= Red Shoes (Muskogean chief) =

Red Shoes (c. 1720-1783) was a Muskogean leader of the Tuskegee people in the 18th century. He primarily lived in modern Alabama near Tuskegee at the forks of the Alabama River, but his influence extended well into modern Mississippi.

Red Shoes was the son of a Koasati leader also known as Red Shoes and his wife Sehoy. Since lineage among the Muscogee Confederacy was traced matrilineally, Red Shoes, like his mother, was part of the Wind Clan. His parents also had a daughter together, who would have been his full sister. His half-sister, Sehoy Marchand, daughter of Jean Baptiste Louis DeCourtel Marchand was first married to Angus or August McPherson, with whom she had two children, Sehoy McPherson (Sehoy III) and Malcolm McPherson. She later married Lachlan McGillivray and had three more children, Alexander, Sophia, and Jeanette McGillivray.
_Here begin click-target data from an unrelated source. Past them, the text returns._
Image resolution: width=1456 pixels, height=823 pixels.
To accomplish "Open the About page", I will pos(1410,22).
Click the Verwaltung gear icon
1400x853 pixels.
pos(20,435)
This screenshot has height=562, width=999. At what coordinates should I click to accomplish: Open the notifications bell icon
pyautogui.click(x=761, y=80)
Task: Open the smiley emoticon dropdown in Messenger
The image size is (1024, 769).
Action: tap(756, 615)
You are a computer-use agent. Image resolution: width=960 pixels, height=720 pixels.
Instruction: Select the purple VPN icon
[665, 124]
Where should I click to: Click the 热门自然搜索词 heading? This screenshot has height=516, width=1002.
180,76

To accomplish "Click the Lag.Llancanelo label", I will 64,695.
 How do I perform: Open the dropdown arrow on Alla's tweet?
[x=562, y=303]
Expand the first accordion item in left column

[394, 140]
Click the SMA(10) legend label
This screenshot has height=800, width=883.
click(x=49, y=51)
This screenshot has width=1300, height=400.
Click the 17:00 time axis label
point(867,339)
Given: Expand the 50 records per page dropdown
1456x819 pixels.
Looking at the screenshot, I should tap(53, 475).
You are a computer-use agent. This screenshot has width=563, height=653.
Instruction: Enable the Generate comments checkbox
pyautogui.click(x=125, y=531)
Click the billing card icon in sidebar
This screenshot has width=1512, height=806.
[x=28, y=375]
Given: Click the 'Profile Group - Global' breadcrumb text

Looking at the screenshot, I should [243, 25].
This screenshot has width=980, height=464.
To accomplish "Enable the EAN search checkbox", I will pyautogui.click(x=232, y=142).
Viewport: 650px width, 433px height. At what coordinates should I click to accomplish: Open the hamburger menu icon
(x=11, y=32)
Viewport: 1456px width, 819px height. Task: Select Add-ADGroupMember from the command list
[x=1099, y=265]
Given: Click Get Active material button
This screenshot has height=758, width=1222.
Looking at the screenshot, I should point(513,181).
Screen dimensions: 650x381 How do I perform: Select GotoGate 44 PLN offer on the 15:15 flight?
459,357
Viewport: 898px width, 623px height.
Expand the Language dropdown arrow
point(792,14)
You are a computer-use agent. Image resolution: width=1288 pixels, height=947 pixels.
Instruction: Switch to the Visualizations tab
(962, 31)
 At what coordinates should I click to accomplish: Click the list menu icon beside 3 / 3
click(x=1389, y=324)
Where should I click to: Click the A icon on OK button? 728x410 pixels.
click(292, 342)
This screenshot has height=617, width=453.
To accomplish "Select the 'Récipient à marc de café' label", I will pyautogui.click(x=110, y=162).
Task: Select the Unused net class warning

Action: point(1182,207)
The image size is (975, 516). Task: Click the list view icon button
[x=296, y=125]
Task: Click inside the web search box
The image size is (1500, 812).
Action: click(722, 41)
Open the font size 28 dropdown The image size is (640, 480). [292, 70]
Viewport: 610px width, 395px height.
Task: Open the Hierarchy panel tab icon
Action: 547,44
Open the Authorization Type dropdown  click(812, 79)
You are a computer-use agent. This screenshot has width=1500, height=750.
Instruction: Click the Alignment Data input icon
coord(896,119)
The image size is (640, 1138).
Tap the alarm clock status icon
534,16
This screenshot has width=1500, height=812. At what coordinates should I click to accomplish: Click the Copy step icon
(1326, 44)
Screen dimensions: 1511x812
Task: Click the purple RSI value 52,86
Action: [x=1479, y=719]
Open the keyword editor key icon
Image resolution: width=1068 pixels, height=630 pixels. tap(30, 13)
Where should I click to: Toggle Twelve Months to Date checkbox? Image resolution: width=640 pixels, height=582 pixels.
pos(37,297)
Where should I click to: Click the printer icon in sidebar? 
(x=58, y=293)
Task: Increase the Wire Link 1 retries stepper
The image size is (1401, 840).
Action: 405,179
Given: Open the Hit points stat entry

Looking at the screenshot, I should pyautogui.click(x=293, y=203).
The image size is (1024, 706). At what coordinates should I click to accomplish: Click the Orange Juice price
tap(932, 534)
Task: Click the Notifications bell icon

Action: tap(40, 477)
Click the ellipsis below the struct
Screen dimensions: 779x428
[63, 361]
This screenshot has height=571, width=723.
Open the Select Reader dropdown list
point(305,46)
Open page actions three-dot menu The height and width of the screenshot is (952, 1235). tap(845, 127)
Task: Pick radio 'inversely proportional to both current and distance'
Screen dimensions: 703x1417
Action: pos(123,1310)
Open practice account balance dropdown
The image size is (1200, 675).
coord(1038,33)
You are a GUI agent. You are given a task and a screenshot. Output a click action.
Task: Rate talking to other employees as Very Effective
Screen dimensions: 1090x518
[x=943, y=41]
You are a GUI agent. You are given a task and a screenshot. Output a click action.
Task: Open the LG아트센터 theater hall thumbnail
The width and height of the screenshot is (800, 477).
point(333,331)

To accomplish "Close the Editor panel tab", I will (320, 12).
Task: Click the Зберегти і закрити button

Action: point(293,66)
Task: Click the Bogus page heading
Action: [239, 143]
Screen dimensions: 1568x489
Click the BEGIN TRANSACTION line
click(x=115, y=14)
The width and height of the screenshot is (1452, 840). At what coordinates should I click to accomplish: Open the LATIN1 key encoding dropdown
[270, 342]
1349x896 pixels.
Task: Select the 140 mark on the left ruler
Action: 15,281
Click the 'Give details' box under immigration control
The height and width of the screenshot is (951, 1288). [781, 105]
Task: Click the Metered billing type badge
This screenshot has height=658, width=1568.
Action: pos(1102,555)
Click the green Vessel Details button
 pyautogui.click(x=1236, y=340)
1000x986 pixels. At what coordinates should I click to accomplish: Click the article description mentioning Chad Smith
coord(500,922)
When his mother died around 1730, Red Shoes' father remarried and had another son who he also named Red Shoes. Alexander McGillivray wrote a letter in 1788, describing the relationship in Creek terms, he called this second son named Red Shoes a "brother to one of my uncles", indicating that they were not of the same matrilineage or clan.
Red Shoes died about 1783, as his death was reported by his nephew Alexander in a letter to Governor O'Neill. Written on January 3, 1784, McGillivray stated that his uncle was killed while trying to recover some stolen horses.